Tanta gente è irresistibilmente attratta dai vari oggetti, tanto che deve fermarsi a tutti i costi e comprare qualcosa che rappresenti per sempre quella vacanza e la renda immortale nella memoria.
Quando si è lontani da casa, magari in un'altra nazione, è facile cadere in tentazione e comprare oggetti di tradizioni differenti, oppure cercare qualcosa di particolare per sè o per amici e parenti, come calamite, tazze, palle di neve, monumenti in miniatura.

Di gran moda sono anche i souvenir gastronomici, prelibatezze da riportare dai nostri viaggi e che una volta a casa ci riportano a quei luoghi attraverso il nostro palato: confetture, salse, liquori, dolcetti.
In effetti può essere gradevole ed affascinante comprare e portare con sè qualcosa proveniente da terre lontane, basta che non siano i banali souvenir tanto commercializzati e fatti apposta per i turisti.

Dove comprare souvenir a Lecce

Mi Piace by Artefare,Via Petronelli 1

Creazioni in pietra leccese, interamente scolpite a mano, complementi d'arredo, lampade, centrotavola, applique e bijoux. 

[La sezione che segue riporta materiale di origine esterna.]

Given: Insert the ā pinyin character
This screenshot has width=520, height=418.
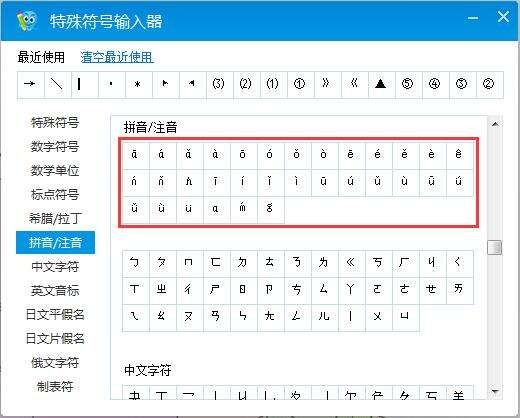Looking at the screenshot, I should [x=136, y=156].
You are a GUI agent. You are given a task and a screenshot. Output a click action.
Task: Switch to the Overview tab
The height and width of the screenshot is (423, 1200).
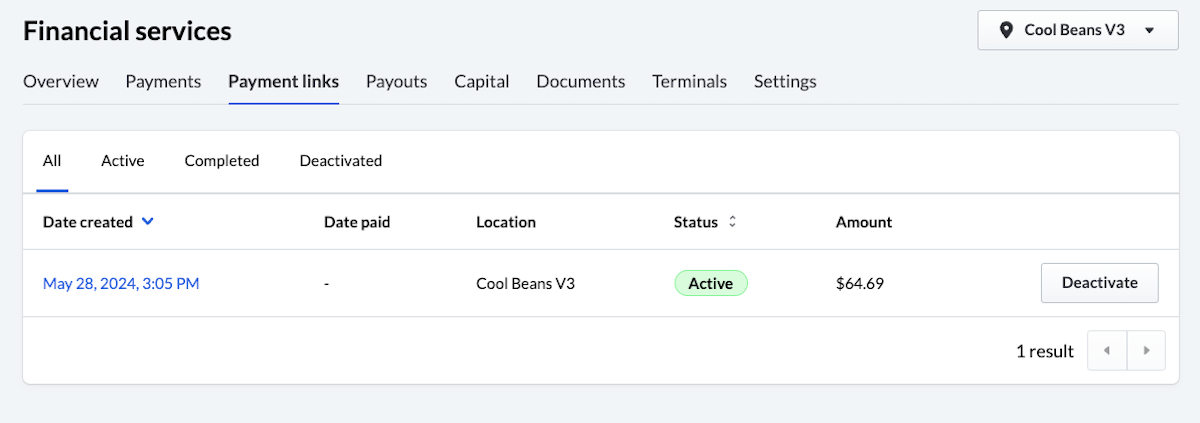[x=61, y=82]
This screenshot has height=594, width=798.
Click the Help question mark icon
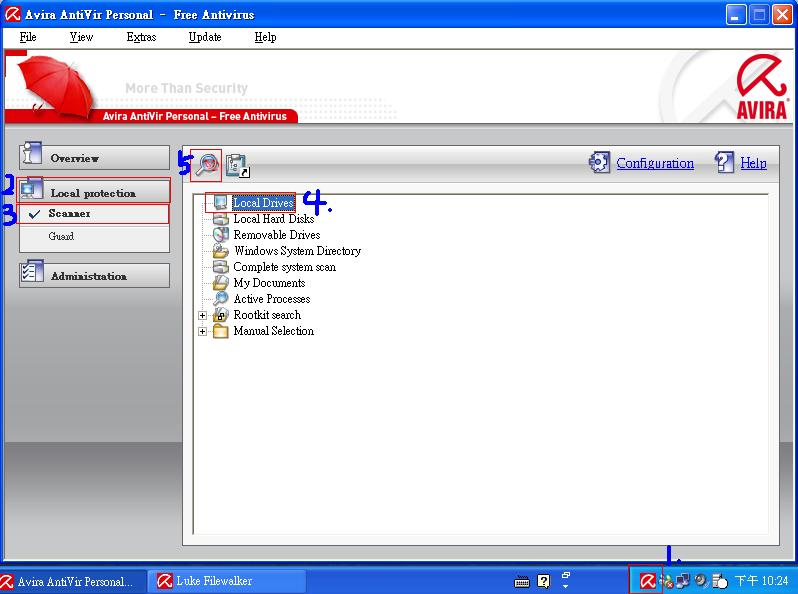pos(725,163)
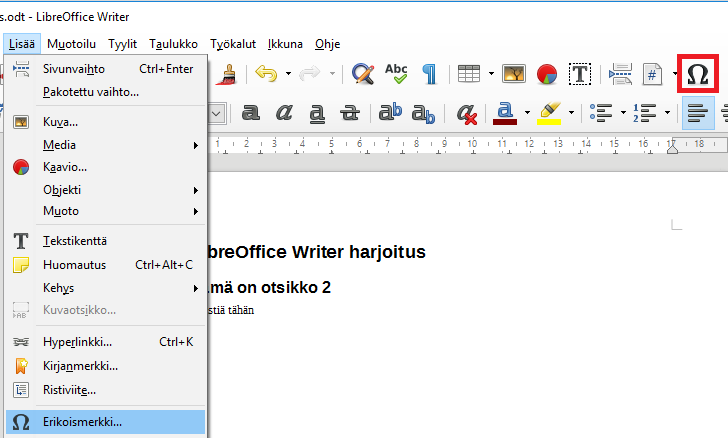Viewport: 728px width, 438px height.
Task: Toggle left text alignment
Action: [698, 113]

Teli Artigianato d'Autore, Via Matteotti 23 

Artigianato, pigne, cavalieri, lampade, sono lavorati manualmente al tornio, il gres e gli smalti sono eseguiti dai maestri ceramisti salentini.

Arte a Parte, Via Matteotti 7

Tanti divertenti e originali souvenir da acquistare durante la vostra vacanza in Salento. Arte a Parte offre oggettistica varia che rispecchia la più antica tradizione salentina. Bellezza, tradizione, colore e vivacità

Petra Aurea, Via Giuseppe Palmieri, 27
Piccolo e caratteristico negozietto nel centro storico di Lecce in cui potrete acquistare originali souvenir d'artigianato locale, in pietra leccese.

Renzo Buttazzo, Contrada Tangano, Cavallino LE

L'artista Renzo Bittazzo: la pietra, arida e desolata, delicata e morbida, calpestata sin da piccolo nei vicoli della città, sfiorata dallo sguardo che continuo si posava su di essa diviene la sua sposa.
"Usa le mani" per creare tutto ciò la sua anima ha visto ed ascoltato, accompagnato dal rumore del vento e della pietra.